Утром, оставив в разных очевидных местах в знак глубокой благодарности за гостеприимство, несколько поносных пятен, кошка протиснулась в форточную щель и навсегда исчезла.
Сво не отличалась сообразительностью. Полевая мышь продолжала в доме свою полевую жизнь. Она была уверена, что в случае опасности нужно не бежать, а сжиматься в комок. Так она всегда делала между коряжек, сухостоя и травы. Там - на природе - темная полоса на спинке расчленяла ее силуэт, и делал невидимым зверька.
В доме же этот навык был бесполезным, странным и смертельно опасным. Несколько раз старушка заставала Сво врасплох, смотрела на свернутое в комок тельце, стыдилась своего стратегического преимущества и легонько толкала мышь веником или носком тапка. Когда Сво сбегала в сторону убежища, старушка вспоминала о паритете, топала ногами, и бросала в сторону мыши газеты, тряпки, валенки и сердитые окрики: "Ах ты, Сво!".
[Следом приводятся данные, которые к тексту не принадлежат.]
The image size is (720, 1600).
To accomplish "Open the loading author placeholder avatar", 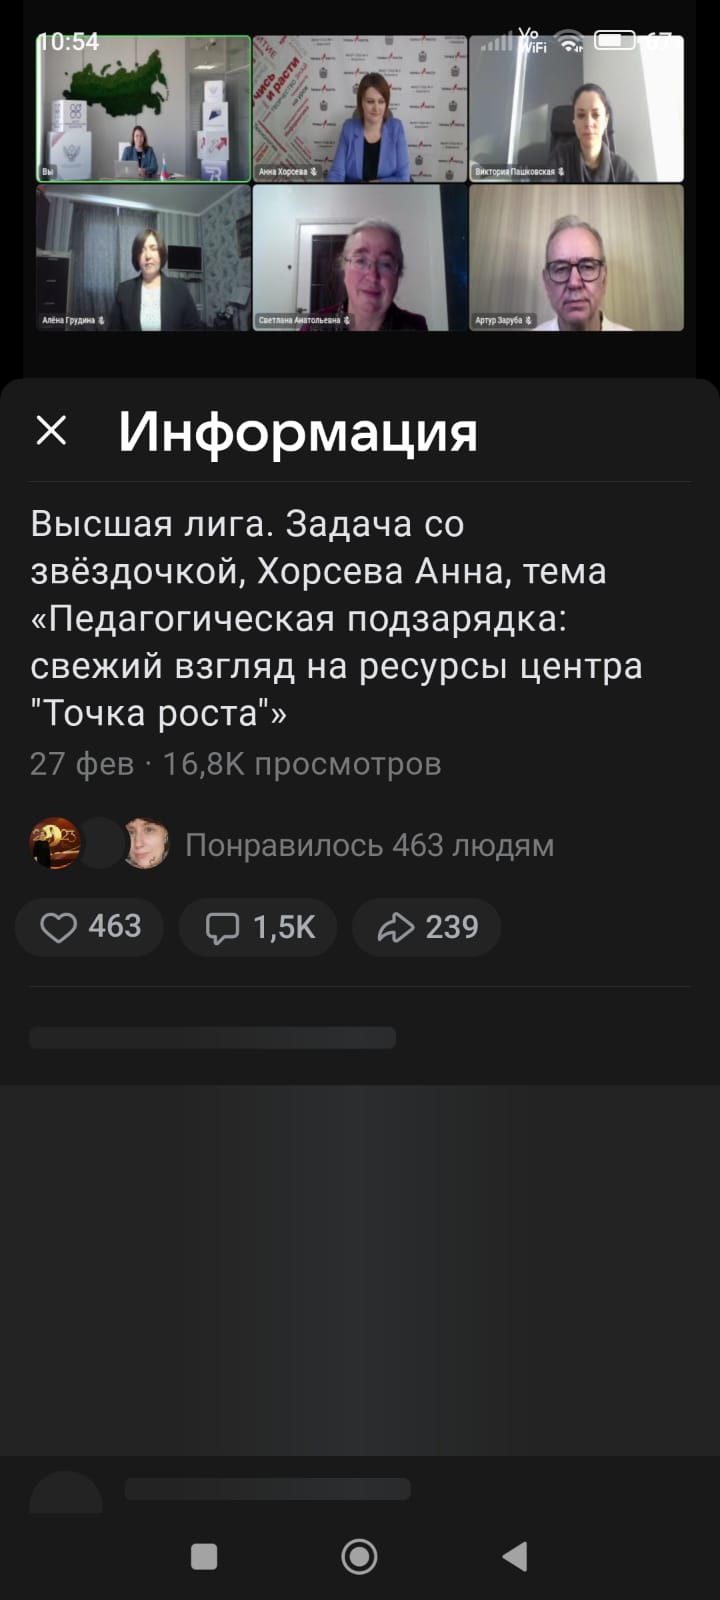I will [x=66, y=1492].
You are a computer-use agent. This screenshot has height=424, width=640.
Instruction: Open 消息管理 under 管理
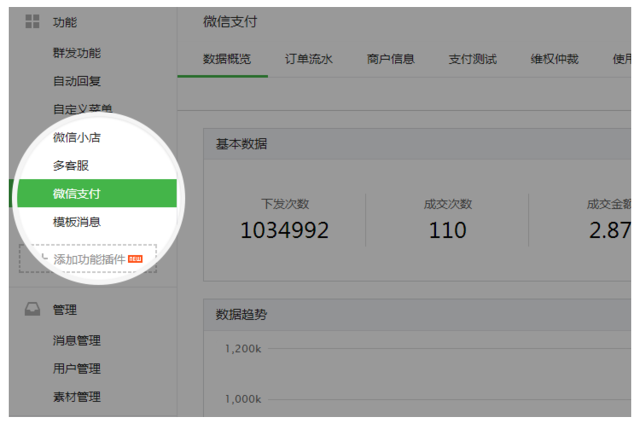[x=77, y=341]
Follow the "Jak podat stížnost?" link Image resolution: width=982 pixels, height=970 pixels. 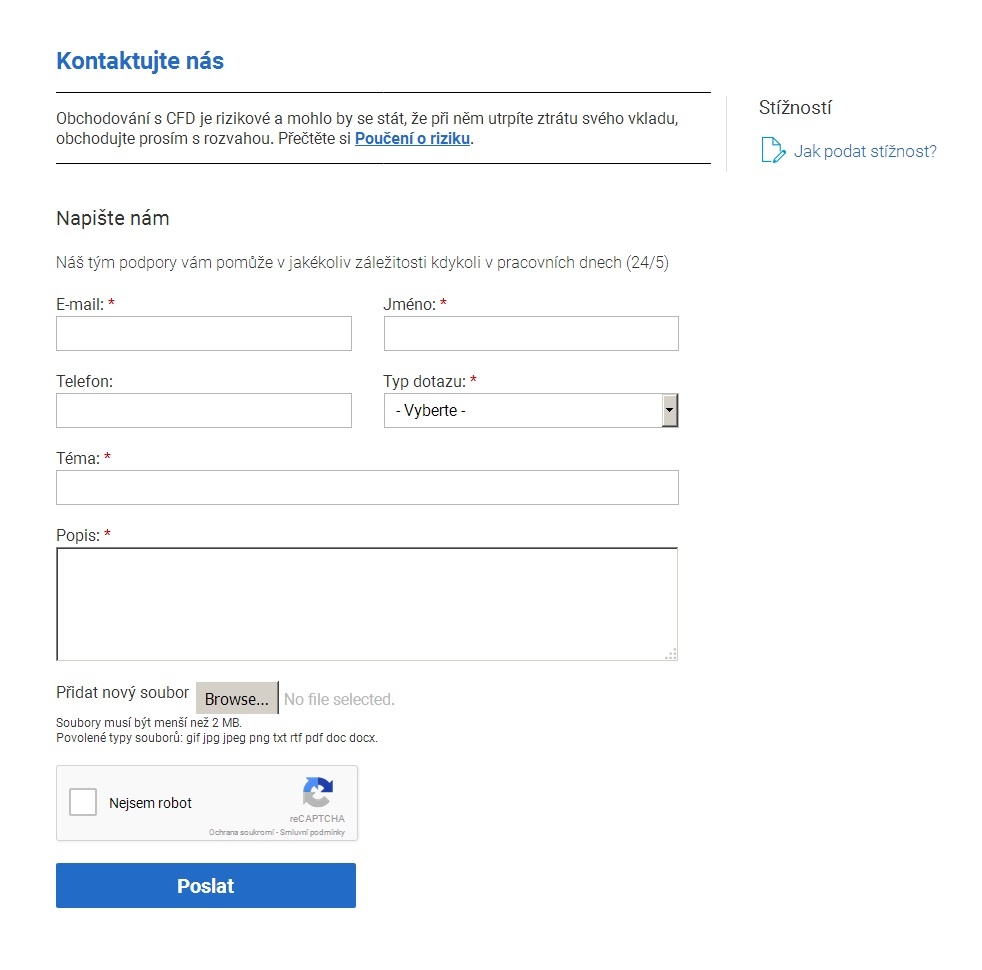coord(865,152)
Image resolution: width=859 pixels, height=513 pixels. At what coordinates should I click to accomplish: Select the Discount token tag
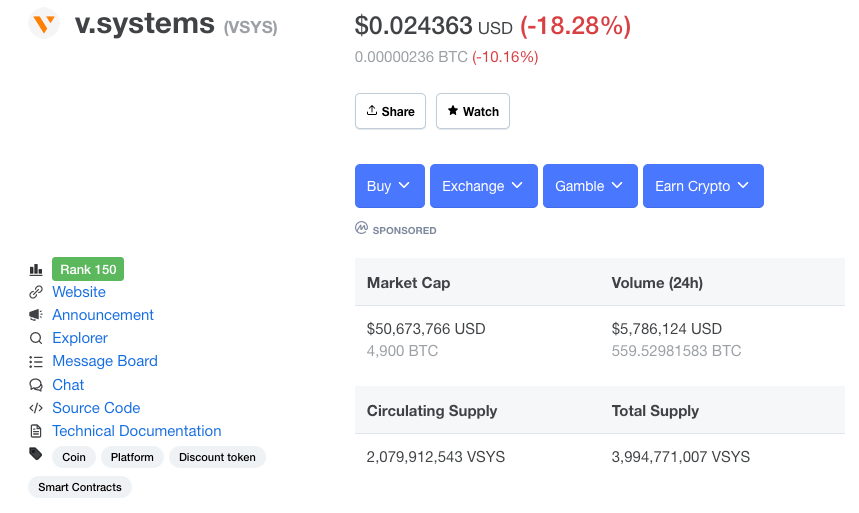217,457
В этот момент старушка очень жалела об упущенной возможности. Но когда в очередной раз видела сжатый от страха комочек жизни, то не могла поднять на него свою тяжелую руку.
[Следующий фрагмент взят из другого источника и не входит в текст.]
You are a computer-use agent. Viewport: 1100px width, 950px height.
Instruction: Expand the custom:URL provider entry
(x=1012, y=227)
Сын принес ей кучку мышеловок, и, хрустя огурцом из кадки за дверью, наблюдал, как мать заряжает ловушки кусочками хлеба, смоченного в подсолнечном масле. Мышеловки самостоятельно срабатывали, чем вызывали очередную порцию: «Ах ты, сво..."
Следующие три ночи старушка просыпалась от громких щелчков. Мыши в ловушках не было. Наживки - тоже. На четвертое утро старушка обнаружила на одной из сработавших мышеловок крохотную капельку крови. Она собрала все мышеловки и бросила их в том же направлении, в котором она бросала кошек. Некоторые мышеловки срабатывали уже после падения.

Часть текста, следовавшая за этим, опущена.